Hello Yarrow,
Since you have a refined molecular replacement solution I recommend
using that rather than global intensity statistics.
Obviously if you solve in P21 and it's really P212121 you should have
twice the number of molecules in the asymmetric unit and one half of the
P21 asymmetric unit should be identical to the other half.
Since you've got decent resolution I think you can determine the real
situation for yourself: one approach would be to test to see if you can
symmetrize the P21 asymmetric unit so that the two halves are identical.
You could do this via stiff NCS restraints (cartesian would be better
than dihedral). After all the relative XYZs and even B-factors would be
more or less identical if you've rescaled a P212121 crystal form in P21.

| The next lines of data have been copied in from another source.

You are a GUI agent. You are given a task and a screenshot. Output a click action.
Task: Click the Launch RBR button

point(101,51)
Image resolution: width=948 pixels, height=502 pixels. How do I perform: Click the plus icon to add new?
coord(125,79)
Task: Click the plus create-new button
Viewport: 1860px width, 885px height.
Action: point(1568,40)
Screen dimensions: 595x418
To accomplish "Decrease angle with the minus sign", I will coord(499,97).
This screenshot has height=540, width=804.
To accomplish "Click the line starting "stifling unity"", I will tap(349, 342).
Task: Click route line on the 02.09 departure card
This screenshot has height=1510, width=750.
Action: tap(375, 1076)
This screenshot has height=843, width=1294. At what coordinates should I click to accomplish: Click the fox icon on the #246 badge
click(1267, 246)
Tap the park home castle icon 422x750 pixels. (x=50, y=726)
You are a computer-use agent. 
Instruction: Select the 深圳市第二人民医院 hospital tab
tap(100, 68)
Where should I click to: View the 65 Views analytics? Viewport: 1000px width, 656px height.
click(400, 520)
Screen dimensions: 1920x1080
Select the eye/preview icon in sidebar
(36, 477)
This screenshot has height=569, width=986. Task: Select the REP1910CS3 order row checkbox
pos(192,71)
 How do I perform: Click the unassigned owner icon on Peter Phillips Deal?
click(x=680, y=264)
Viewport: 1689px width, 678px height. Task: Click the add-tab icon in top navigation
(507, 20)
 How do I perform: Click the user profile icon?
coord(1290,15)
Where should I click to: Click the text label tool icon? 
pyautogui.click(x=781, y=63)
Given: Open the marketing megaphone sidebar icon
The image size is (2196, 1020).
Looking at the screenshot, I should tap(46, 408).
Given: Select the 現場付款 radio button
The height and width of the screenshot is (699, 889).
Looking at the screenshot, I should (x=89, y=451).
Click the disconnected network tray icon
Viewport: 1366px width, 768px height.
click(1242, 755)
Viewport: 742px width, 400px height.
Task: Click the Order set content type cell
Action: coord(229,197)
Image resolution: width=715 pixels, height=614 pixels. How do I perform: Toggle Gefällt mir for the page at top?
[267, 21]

If something violates the NCS than it can't really be P212121.
Alternatively you can look for clear/obvious symmetry breaking between
the two halves: different side-chain rotamers for surface side-chains
for example. If you've got an ordered, systematic, difference in
electron density between the two halves of the asymmetric unit in P21
then that's a basis for describing it as P21 rather than P212121.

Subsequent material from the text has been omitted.